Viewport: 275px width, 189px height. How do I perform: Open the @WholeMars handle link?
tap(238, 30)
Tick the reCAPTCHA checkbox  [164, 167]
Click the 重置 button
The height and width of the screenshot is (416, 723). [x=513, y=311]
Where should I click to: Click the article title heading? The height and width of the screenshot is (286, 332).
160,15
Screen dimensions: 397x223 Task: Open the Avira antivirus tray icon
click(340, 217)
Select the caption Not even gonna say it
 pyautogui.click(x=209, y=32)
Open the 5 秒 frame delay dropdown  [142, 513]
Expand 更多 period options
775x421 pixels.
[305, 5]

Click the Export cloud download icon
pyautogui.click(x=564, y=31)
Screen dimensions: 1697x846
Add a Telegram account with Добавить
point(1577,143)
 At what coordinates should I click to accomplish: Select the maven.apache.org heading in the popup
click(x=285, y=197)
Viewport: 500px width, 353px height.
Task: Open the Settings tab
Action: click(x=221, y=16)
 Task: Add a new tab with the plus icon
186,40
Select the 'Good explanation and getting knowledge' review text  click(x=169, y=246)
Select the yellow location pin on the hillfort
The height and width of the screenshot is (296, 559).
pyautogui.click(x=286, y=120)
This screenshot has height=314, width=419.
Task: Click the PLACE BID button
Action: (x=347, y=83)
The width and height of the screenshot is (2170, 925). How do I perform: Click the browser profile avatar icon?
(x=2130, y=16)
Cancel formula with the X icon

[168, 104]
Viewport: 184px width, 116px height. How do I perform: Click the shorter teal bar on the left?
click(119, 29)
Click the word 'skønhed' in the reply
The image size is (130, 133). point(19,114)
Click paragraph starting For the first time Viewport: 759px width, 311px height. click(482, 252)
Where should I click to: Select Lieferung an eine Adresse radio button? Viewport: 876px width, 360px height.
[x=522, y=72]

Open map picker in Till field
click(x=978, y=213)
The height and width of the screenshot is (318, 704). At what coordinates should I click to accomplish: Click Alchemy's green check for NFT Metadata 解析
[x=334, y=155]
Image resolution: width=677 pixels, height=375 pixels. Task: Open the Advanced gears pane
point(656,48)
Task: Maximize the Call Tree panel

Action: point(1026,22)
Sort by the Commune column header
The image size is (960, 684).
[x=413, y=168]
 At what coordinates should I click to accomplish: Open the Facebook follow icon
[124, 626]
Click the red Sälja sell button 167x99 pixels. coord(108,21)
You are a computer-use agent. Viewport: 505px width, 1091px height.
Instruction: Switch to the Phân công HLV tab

REQUIRED ACTION. From the line containing "Viewport: 184px width, 116px" down to the line containing "Click paragraph starting" in the material above, reproduce every line exactly, including the two end lines.

ANSWER FOR THE TASK.
Viewport: 184px width, 116px height. How do I perform: Click the shorter teal bar on the left?
click(119, 29)
Click the word 'skønhed' in the reply
The image size is (130, 133). point(19,114)
Click paragraph starting For the first time Viewport: 759px width, 311px height. click(482, 252)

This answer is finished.